CNN Senior Executive Producer
The first thing I did when we learned Michael Jackson died was to put together a series of YouTube links from the Jackson 5 and solo Michael for my children. Michael Jackson was the soundtrack of my childhood in the 1970s. I wish he were my young childrens’ soundtrack. Aside from screening out that one dance gesture that he latched on to later in his career, and doing my best to shield them from the details of his biography, I will be sharing with them a treasure trove of his performances and music videos. I will also share with them the roots of his music.
BLACK & WHITE
Despite the fact that Michael Jackson has been the biggest cross-cultural, trans-national, multi-generational singular sensation in the music world, there is one thing that many African Americans are saying about him right now that, as a white man, I am not in position to say. I hear it from my African American friends on the phone, on their Tweets and on their blogs. “Michael was ours,” they say. Based on his record sales, you could say he was all of ours. But not in the same way.
“I’m in shock,” was the Facebook entry from African American teacher/singer Kristi Budd, a friend of mine in Atlanta. “Today,” she says of herself and her black friends, “our Facebook entries feel like we’re signing a guest book."
“He Made Us Dance” was the headline of the obit on the African American website The Root, written by a twenty-something Yale grad named Jonathan Pitts-Wiley.
“Let us not forget,” said Pitts-Wiley, “that once upon a time, Michael was the very best of us.” He writes that his father “tells the story of a workshop in which he was required to bring in something representative of his culture. Some brought in flags; others sacred books. My father brought in Off The Wall, still in its original album cover, beaten and bruised from many a nights sweatin’ hairdos out. This was no collector’s item; this was an artifact for his generation’s zeitgeist. As he put it, “We were young and black and beautiful and everybody loved us.” Michael Jackson accomplished that, once upon a time.

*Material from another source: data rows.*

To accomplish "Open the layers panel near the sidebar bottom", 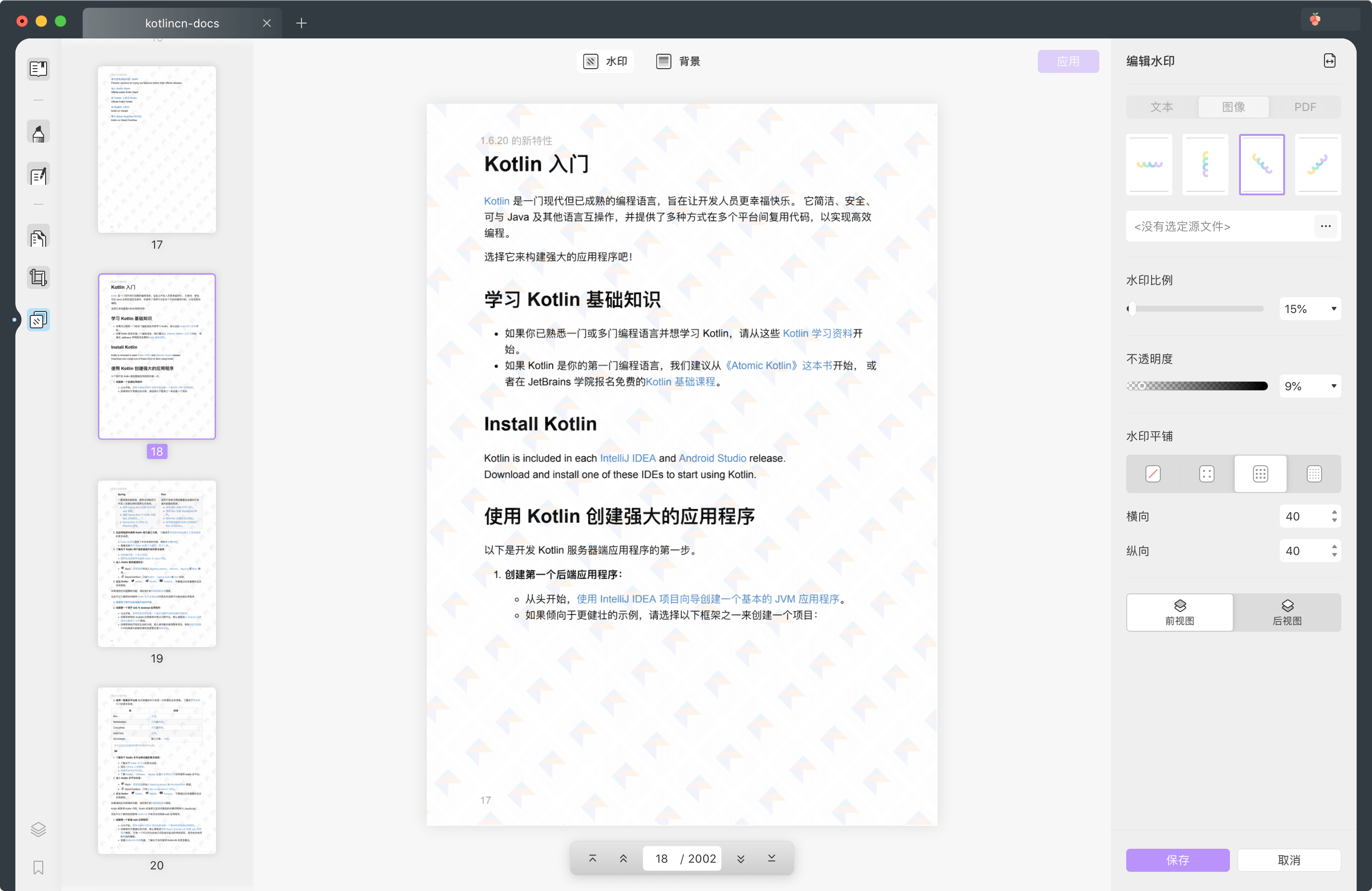I will pos(38,830).
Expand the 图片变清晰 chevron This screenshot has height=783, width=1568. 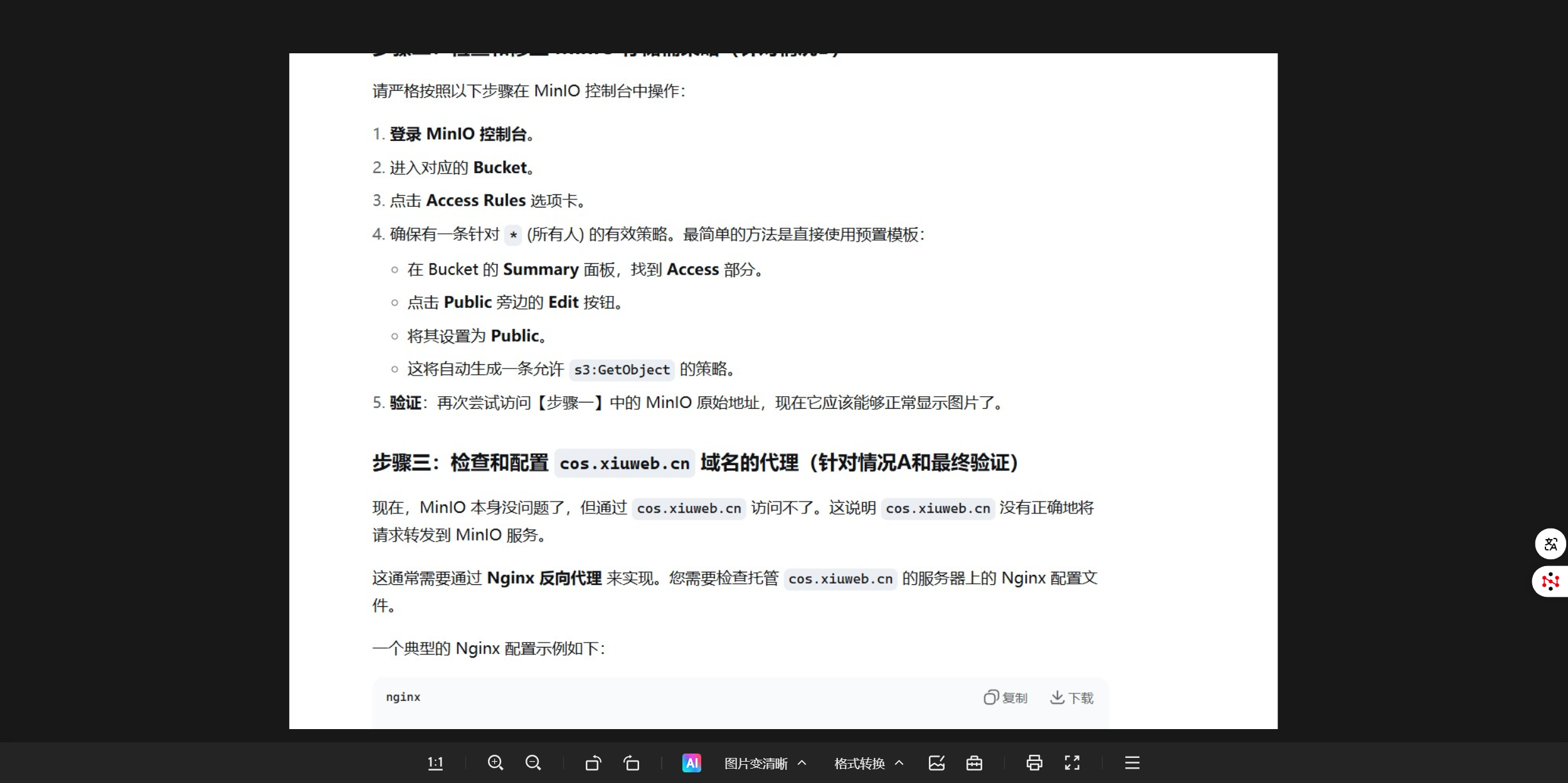click(x=802, y=763)
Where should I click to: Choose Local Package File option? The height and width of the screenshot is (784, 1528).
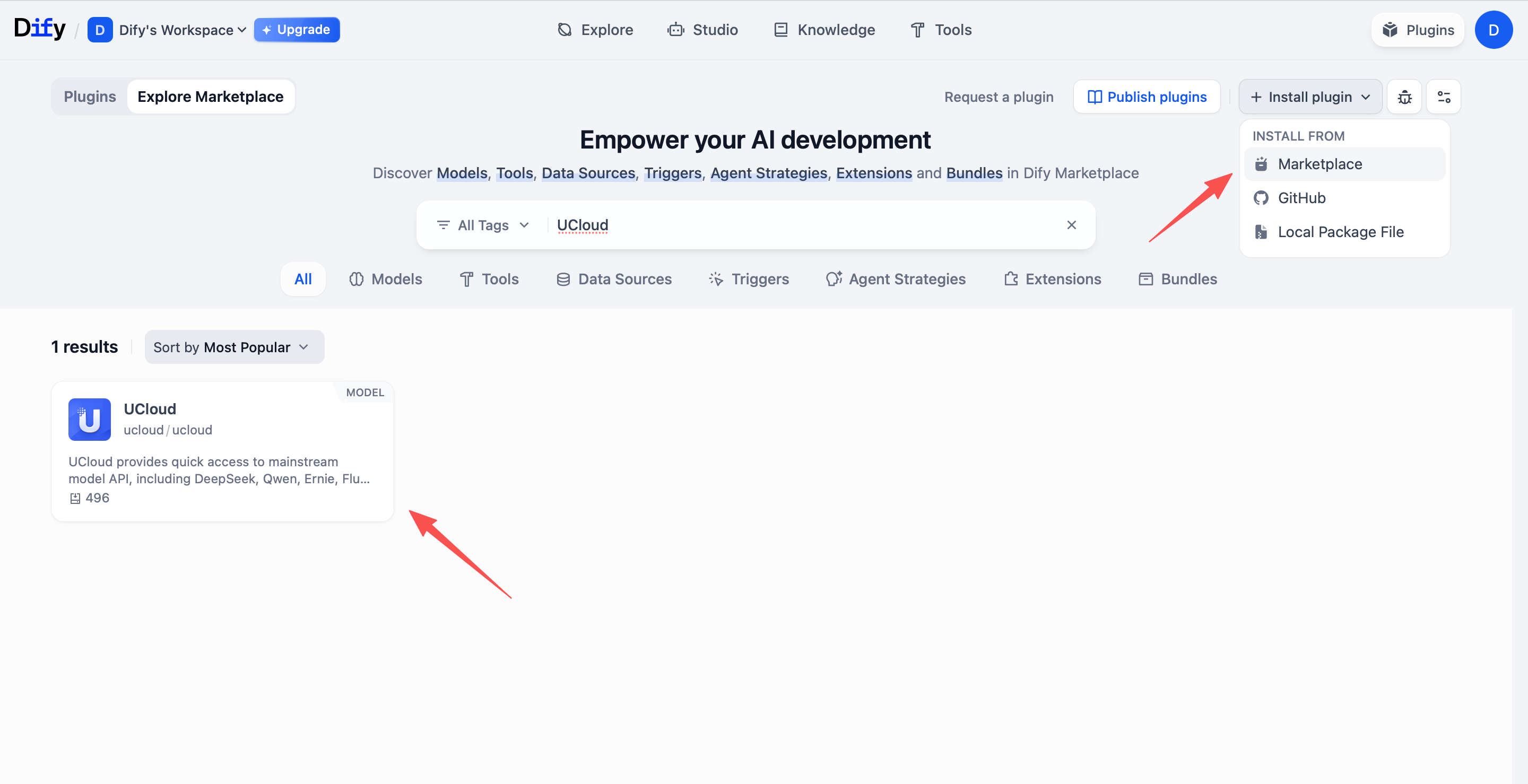tap(1340, 232)

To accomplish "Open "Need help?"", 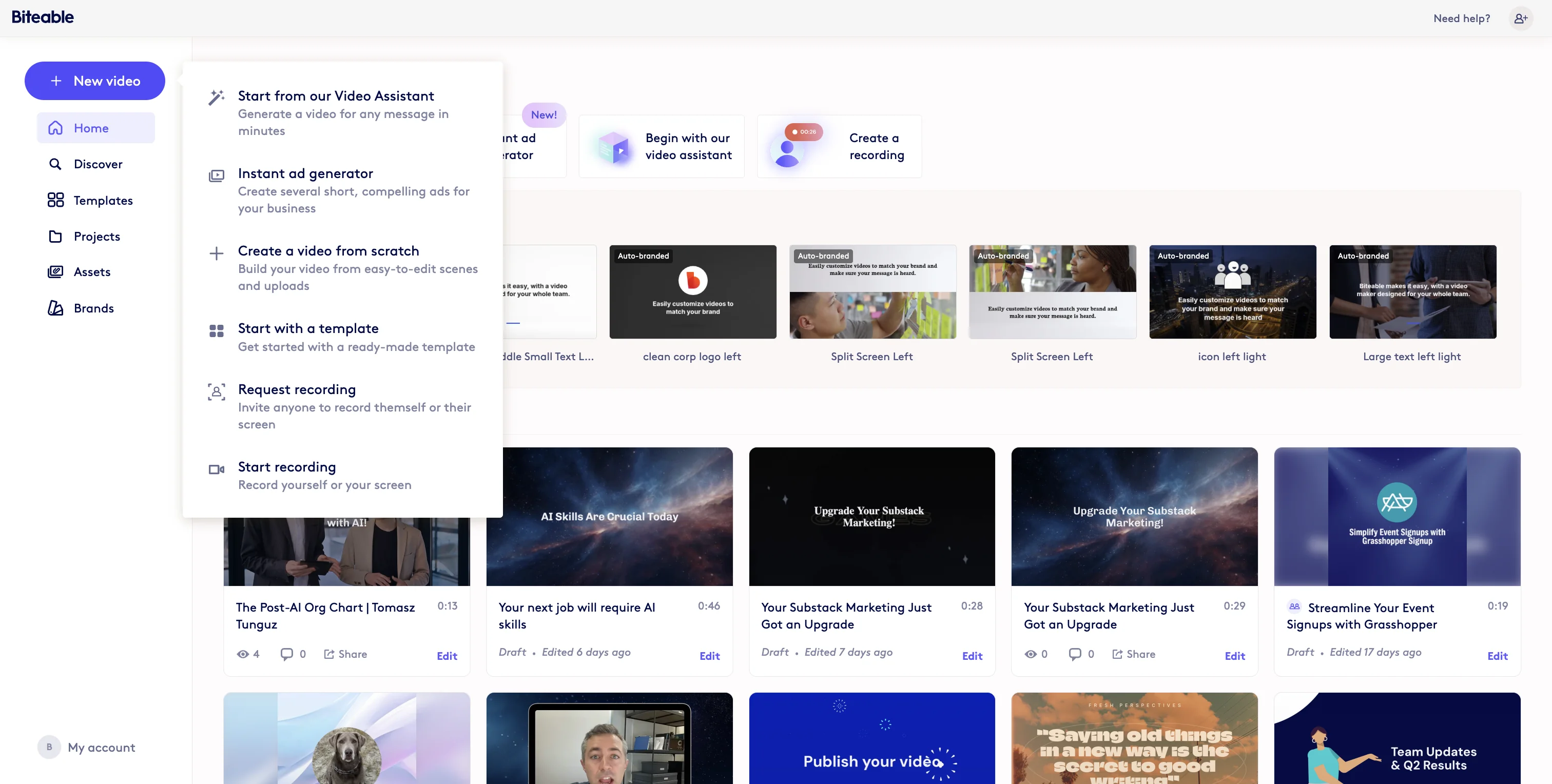I will click(x=1461, y=18).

Like all minorities, African Americans had a lot vested in their crossover sensation. As Jackson’s behavior became stranger and stranger, Kristi Budd says, “first, we were mad at him. Then we realized something was wrong with him, so stop being angry. Then we felt sorry for him. Now, I feel like he’s our brother.” One of Budd’s daughter’s asked her “why did his skin turn white.” Budd did her best to explain. Tell the truth. Don’t volunteer too many details. Get back to the music.
One of my closest friends, a former colleague at ABC News named Carla Mikell, is an African American woman who is an astute observer of popular culture. She says: “No matter what he did to his skin or his nose, he was ours.” She says she looks at so many of today’s pop stars and thinks “they wanna move like him, they wanna sing like him, they wanna be as cool as him.” And then, she captured the power of Michael Jackson with her humor: “Only one person in America could make white socks cool.”
He was so frail, the commentators are saying. So sickly looking, for so long. But it’s pretty easy to get that image of frailty out of your head when you listen to Don Cornelius, former host of Soul Train, and an icon himself. Upon learning of Jackson’s death, Cornelius, recounted the first time he’d met Jackson. Jackson was only eight. At the time, according to Cornelius, “The prevailing thought process, among local R&B stars in Chicago, with respect to this very young group of entertainers known as the Jackson 5 had become “If Michael Jackson and his brothers were booked … don’t go on that show and get completely blown away by young Michael and the Jackson 5!!’”
Cornelius refers to Jackson’s “personal, crescendo of amazing power as an entertainer,” which, he says, never slowed to the very end.”
Michael Jackson could certainly repulse us. But, as the writer Toure, a close observer of African American culture, twittered this morning for those people who, understandably, have a hard time bracketing the strangeness of the adult Jackson: "Over the last two decades Mike's musical legacy has gotten overshadowed by his weirdness. It's time to liberate the music and celebrate that."
It is true, as The Root observed, that Michael Jackson made us dance. All of us. Perhaps the magic can be traced, in part, to something Jackson said in an interview CNN dug up from when he was only 10 years old. "I don't sing it if I don't mean it."
So many African-Americans say "Michael was ours."
To them I say thank you for sharing.